Série de consignes -
(a) D'après l'extrait choisi, par qui la pierre d'angle a-t-elle été laissée en héritage ?
(b) Relevez, dans l'extrait choisi, tous les adjectifs qui qualifient le livre dans les tournures « aussi … que ».

Extrait choisi -
•••

Le lecteur pourra refermer ce petit livre, aussi original qu’intéressant, aussi dense que novateur, en partageant cette émotion, tout en espérant que cette pierre d’angle, laissée en héritage par un historien, aussi rigoureux que militant des traces de la mémoire, inspirera d’autres travaux de nature à approfondir ce champ de recherche à un niveau régional.

•••

[Données recueillies]
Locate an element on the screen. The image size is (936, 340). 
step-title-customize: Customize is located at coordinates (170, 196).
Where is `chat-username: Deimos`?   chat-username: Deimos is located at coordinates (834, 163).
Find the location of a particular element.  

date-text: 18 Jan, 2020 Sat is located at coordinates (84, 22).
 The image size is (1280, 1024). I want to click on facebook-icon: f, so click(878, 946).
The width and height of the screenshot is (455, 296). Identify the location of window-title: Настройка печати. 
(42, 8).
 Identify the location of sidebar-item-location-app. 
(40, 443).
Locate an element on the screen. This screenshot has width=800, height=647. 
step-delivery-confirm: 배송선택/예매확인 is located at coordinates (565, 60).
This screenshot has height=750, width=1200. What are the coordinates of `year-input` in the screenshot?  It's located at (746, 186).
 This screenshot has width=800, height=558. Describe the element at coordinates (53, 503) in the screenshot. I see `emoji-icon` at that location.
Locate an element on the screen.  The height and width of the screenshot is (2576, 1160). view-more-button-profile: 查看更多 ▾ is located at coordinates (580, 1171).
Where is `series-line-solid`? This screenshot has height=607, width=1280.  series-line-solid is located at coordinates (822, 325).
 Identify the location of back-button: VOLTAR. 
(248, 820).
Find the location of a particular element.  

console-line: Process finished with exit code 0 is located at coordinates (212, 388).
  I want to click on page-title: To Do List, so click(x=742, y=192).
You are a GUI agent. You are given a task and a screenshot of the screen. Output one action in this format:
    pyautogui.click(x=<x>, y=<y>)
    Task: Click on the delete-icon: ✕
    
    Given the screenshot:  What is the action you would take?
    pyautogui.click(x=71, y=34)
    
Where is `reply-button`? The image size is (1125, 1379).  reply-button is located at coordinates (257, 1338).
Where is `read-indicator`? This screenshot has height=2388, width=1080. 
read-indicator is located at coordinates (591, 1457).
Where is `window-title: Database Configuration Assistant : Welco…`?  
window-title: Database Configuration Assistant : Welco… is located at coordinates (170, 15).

•••

Réponses aux exercices -
(a) Par un historien, aussi rigoureux que militant des traces de la mémoire.

(b) original, intéressant, dense, novateur